First, we need to calculate the length of the wire from the information we have. An $n$-sided polygon can be divided into $n$ slices (like a pizza), so the central angle of a side is $2\pi \over n$. We can bisect it and draw the following picture: enter image description here Therefore we know the following: $$ \frac{L/2}{R} = \tan(\frac{\pi}{n}) $$ where $L$ is the side length, represented by the bottom line in the picture. Therefore, we know: $$ L = 2R\tan(\frac{\pi}{n}) $$

Due to the symmetry of the shape, each side will contribute equally, and so your total magnetic field will have $n$ contributions of a wire of length $L$. The magnetic field at a point located a distance $z$ above the origin due to a wire of length $L$ located a distance $R$ from the origin in the $xy$-plane can be found via the Biot-Savart Law. The distance from the side of the shape to the point $P$ is $\sqrt{R^2 + z^2}$, so the Biot-Savart Law tells us that the magnitude of the magnetic field is: $$ B =\frac{\mu_0 I}{4\pi}\frac{L}{\sqrt{R^2 + z^2}\sqrt{R^2 + z^2 + (L/2)^2}} $$ This magnetic field is pointing perpendicular to the line from $P$ to the center of the side. Since all the sides will sum, the component in the $xy$-plane will cancel out, and we can find the contribution in the $z$-direction.
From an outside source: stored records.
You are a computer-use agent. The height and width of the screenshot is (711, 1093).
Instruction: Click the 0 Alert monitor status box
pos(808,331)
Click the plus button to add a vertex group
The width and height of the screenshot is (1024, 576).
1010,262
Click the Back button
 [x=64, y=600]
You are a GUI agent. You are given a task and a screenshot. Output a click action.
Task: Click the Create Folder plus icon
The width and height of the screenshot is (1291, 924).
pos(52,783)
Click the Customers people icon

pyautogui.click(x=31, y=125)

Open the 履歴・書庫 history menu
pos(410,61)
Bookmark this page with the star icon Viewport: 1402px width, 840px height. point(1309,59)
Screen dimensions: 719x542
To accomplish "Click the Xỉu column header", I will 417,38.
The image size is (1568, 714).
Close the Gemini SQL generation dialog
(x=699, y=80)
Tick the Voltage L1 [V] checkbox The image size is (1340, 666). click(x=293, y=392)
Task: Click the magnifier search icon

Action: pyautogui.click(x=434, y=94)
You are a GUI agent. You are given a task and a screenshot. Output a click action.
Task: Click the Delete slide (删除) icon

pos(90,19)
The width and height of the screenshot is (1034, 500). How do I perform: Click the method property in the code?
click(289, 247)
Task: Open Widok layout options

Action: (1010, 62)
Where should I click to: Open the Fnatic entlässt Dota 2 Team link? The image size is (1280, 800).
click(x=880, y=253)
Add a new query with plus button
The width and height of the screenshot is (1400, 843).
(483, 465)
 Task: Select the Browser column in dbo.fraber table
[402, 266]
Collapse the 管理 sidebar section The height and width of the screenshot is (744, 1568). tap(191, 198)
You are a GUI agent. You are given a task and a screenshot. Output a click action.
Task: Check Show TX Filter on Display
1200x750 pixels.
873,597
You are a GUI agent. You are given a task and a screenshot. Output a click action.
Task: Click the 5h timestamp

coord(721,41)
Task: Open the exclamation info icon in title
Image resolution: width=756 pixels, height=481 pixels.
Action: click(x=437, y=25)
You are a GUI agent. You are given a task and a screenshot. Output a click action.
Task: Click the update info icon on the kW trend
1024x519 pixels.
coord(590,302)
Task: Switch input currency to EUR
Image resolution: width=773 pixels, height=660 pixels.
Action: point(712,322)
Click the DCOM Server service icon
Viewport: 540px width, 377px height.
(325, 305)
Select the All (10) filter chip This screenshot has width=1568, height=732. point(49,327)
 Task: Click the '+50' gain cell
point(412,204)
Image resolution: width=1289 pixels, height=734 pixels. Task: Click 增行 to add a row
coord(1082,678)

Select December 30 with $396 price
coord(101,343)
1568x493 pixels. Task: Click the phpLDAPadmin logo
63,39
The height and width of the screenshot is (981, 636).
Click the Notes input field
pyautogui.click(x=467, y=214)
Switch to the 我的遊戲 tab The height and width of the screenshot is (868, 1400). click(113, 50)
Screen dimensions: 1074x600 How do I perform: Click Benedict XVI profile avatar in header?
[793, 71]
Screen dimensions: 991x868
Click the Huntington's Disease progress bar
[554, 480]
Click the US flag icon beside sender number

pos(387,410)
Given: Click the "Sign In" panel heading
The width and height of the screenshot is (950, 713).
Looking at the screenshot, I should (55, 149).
enter image description here

It can be shown that the angle between $\vec{B}$ and $\vec{B_z}$ is the same as the angle opposite $z$. The magnitude of $\vec{B_z}$ is therefore just the magnitude of $\vec{B}$ times the cosine of this angle, which from analyzing the diagram, is also equal to $\frac{R}{\sqrt{z^2+R^2}}$. Therefore:

$$ B_z = \frac{n\mu_0 I}{4\pi}\frac{L}{\sqrt{R^2 + z^2}\sqrt{R^2 + z^2 + (L/2)^2}}\frac{R}{\sqrt{z^2+R^2}} $$

$$ = \frac{n\mu_0 I}{4\pi}\frac{LR}{(R^2 + z^2)\sqrt{R^2 + z^2 + (L/2)^2}} $$

Substituting for L:

$$ =\frac{n\mu_0 I}{4\pi}\frac{2R\tan(\frac{\pi}{n})R}{(R^2 + z^2)\sqrt{R^2 + z^2 + (2R\tan(\frac{\pi}{n})/2)^2}} $$

$$ =\frac{n\mu_0 I}{4\pi}\frac{2R^2\tan(\frac{\pi}{n})}{(R^2 + z^2)\sqrt{R^2 + z^2 + (R\tan(\frac{\pi}{n}))^2}} $$

Taking the limit of this as $n \rightarrow \infty$ using Mathematica:

enter image description here

Which is the formula for the magnetic field located at a point of distance $z$ above the origin due to a circular loop of radius $R$ centered at the origin in the $xy$-plane.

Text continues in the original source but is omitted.